Simultaneously, the information is sent to local media outlets and they decide how and when to present the information to the public.

Local police agencies are also able to put out their own requests for assistance, even if a MEPAS Alert is issued.

"The biggest thing to remember when a person goes missing is that you have to call 9-1-1," Taylor said. "This will begin the series of events that will be necessary to implement the issuance of a MEPAS Alert."

Taylor said the program could be very useful in situations where one has gone missing in inclement weather.

"It will be especially useful if someone, such as an elderly dementia patient, leaves a residential facility without the knowledge of the staff," she said. "There could also be incidences such as a seriously ill person with a mental disability disappears, who may be in need of medication."

Taylor said the MEPAS program could be used by mothers or babysitters when a young child disappears.

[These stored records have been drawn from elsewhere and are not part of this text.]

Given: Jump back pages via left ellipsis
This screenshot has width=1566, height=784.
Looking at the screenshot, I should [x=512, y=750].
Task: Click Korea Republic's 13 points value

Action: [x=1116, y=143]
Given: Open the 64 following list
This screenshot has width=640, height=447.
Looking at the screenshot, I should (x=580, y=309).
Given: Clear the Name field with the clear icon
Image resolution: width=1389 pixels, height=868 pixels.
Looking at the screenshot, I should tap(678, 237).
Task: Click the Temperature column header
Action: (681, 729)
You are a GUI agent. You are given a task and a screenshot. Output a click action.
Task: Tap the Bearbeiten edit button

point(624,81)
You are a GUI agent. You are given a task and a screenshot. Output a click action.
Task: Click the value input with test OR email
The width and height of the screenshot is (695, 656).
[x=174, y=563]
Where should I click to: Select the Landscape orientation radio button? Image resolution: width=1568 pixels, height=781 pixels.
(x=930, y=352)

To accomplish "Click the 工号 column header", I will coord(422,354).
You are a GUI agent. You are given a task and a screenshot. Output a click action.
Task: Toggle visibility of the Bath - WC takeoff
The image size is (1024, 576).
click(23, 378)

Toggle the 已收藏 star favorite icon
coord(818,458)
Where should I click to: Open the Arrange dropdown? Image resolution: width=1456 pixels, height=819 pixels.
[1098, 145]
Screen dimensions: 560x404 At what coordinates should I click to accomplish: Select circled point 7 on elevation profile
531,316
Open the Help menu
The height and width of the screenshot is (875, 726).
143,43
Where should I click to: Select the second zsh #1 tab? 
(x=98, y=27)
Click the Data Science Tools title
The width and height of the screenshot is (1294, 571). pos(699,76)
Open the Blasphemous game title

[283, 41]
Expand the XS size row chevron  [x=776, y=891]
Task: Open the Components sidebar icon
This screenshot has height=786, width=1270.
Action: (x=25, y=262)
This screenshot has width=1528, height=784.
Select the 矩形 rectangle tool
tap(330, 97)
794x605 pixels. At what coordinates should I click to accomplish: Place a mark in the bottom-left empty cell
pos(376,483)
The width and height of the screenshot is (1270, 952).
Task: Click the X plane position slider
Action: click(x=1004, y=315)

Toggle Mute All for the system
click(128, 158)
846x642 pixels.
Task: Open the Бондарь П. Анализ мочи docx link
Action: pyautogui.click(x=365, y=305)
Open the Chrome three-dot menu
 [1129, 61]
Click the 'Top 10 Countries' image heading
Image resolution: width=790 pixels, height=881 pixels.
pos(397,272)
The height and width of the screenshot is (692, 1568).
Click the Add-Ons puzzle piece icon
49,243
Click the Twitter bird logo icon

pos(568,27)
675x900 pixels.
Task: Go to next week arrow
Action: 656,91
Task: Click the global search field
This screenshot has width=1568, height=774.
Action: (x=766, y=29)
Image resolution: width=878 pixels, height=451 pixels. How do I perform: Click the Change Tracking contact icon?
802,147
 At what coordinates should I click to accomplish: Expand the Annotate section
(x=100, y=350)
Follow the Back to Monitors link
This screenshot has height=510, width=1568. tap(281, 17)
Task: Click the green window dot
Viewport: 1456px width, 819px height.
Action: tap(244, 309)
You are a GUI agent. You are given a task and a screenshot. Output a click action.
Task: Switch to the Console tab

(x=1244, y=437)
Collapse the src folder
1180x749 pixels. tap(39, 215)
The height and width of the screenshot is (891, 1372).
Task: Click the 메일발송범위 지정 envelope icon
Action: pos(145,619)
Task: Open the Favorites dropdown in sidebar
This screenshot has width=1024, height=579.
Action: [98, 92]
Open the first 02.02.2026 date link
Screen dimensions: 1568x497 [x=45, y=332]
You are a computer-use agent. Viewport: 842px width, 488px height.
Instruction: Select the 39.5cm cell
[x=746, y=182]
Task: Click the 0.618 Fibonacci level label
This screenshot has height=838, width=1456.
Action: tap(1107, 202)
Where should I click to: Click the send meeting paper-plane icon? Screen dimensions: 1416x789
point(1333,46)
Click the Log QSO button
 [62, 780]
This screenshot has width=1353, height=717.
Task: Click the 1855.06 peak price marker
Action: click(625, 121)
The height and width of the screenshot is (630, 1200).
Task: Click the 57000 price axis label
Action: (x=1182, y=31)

"Say, for instance, a child gets hurt on the playground, and while the mother is tending to her injured child, she turns around and discovers her other child has wandered away and can’t be found," Taylor said. "In that kind of situation, a MEPAS Alert would be issued."

The system was developed by the Pennsylvania State Police through legislation adopted last year by the General Assembly.

The program is a result of a joint effort between the legislature, the state police, the Pennsylvania Association of Broadcasters, the Pennsylvania Department of Aging, the Pennsylvania Chiefs of Police Association, the Pennsylvania Emergency Management Agency and the National Center for Missing and Exploited Children.

Additional information about the MEPAS program is available on the Pennsylvania State Police website.